The door has let them directly into a chamber; not into an anteroom or a hallway or up a flight of stairs, but into a great chamber. There are candles in lopsided chandeliers, and the burnt orange bursts in through tall windows, but otherwise, the castle is this room, and the room is dull, grey stone; cracked stone.

And then there is the Goblin.

Must be the Goblin.

The thing is —

he was also her Raggedy Man. His hair is neater and he's dressed in a jacket and a bowtie, but it's definitely _him_. He sits on a stone throne behind a stone table with a chess set on it, and he waves.

"Explain." She glances at her Raggedy Man, the proper one; he's straightening his tie.

He opens his mouth —

And the Goblin says, "This is the man all tattered and torn… who stole a magic box and ran away." It's the same voice, too. He grips the armrests and leans forward, leers; the cuts on his lips stretch. "Oh, yes. Great big paradox, that's me."

The Man sniffs. "You're not looking your best either, I'd say."

_Well_, the Girl thinks, _that's true_. The tweed jacket was ripped, the bowtie frayed, and his features were enhanced by soot.

The Goblin reaches out, flips one of the chess pieces over; it's a pawn, and it rolls off the table and down onto the floor; it splits.

The door slams shut behind them, disturbing some of the candles; the shadows reel.

The Woodsman clears his throat; it echoes. "Why… are there two of you?"

The Goblin taps an armrest with the tip of a finger. "Ah, the Woodsman, who's not a woodsman, but who had to be because it was the only title left."

"Excuse me?"

"Don't look at me like that; this is your world. This is all _your_ world. I'm just a filter. Oh, I know so much about all of you. I listen to you. Then I make things out of what I've heard. I make trees, and I make flowers, and little birds and bottomless pits and decrepit gardens full of dead things and ever-squeaking swings. I make lots of things that need to be _saved_."

The Woodsman shakes his head. "I don't understand."

"No! But then you never do. Shot any more girlfriends?" The Goblin leans back again, crosses his legs. "Go on, any of you, have a guess. This place. What is it?"

"It's our dreams, if you could call them that," says the Man.

"You're boring. It's not good sport to get it on the first try." He brightens, nevertheless. "Shall I tell you who contributed what?" He pins the Girl with a look. "It'll be ever so much fun. This _is_ your dream, Amy, isn't it? Yes, it is. Some of it; the broad strokes. You once had an imaginary friend…"

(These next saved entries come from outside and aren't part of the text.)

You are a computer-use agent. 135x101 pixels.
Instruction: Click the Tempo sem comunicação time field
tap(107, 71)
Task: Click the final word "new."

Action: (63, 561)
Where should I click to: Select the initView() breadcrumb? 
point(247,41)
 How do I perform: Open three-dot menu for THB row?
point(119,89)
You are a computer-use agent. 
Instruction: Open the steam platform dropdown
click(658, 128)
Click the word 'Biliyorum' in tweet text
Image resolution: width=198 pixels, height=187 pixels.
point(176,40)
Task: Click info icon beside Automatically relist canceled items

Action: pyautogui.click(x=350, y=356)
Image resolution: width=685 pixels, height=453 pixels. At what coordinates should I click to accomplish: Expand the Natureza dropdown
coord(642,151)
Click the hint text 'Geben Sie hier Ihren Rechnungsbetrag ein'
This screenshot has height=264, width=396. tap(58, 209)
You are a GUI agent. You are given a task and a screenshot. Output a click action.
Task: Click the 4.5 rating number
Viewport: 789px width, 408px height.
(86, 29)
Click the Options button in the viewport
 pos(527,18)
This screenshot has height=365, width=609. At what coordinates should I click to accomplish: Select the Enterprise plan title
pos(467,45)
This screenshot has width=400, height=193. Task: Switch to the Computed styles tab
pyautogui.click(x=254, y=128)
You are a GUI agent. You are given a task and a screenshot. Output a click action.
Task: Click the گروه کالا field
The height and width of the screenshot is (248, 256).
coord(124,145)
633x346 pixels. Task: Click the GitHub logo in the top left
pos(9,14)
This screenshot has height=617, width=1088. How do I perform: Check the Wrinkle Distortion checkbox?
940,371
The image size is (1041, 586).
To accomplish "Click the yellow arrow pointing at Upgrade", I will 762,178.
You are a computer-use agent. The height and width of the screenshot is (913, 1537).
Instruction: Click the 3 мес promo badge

The Man turns to her, holds up a hand. "Don't listen to him."

The Girl swallows, because somehow, the name fits. It's hers. It has almost always been hers. Her head spins. "Amy Pond," she mumbles, barely loud enough for herself to hear.

"Oh, Doctor," continues the Goblin. "Don't listen, don't listen. Look at me, your ultimate foe. I have adapted to the situation. Bad, bad subconscious."

The Man lets the hand fall. "Why are you doing this?"

"You said it, stupid! Like a name in a fairytale… A girl with the entire universe running through her head. How could I resist?"

"No, that's not it."

"Time to wake up, eh? Feel better? Refreshed? Ready to take on the Silence with your tweed and your hair and your… quirks?"

The Girl looks between the raggedy men — both seem primarily stubborn — and the Woodsman — who's clenching and unclenching his right hand and staring at it — and the Woman — she seems primarily fascinated. The Girl has to ask, so she catches the Goblin's eye; "Who are you?"

The Goblin regards her with pity; it's an expression her Raggedy Man has never ever worn. "Call me the Lord of Dreams… I'm quite partial to that one, as far as monikers go."

The Man spreads his arms. "Are we just going to stand here and talk?"

The Goblin shrugs. "Should we resort to blows instead? I admit I'd rather not; I could never look Freud in the eye again."

"I assume you can stop this? The fire?"

"One of us can, I'm sure." (The Girl shakes her head, because he glances in her direction.) "Like the tale says… 'hope', right?"

"Since you're relatively non-annoying, I'm going to assume the matter isn't pressing, so far?"

"We have time, a bit. No need to stop chatting already." He looks down at himself, tugs at the bowtie. "How about this cabaret act? You didn't like it when I mentioned that, did you?"

"Yes, I wasn't keen on the limerick, either, if you recall."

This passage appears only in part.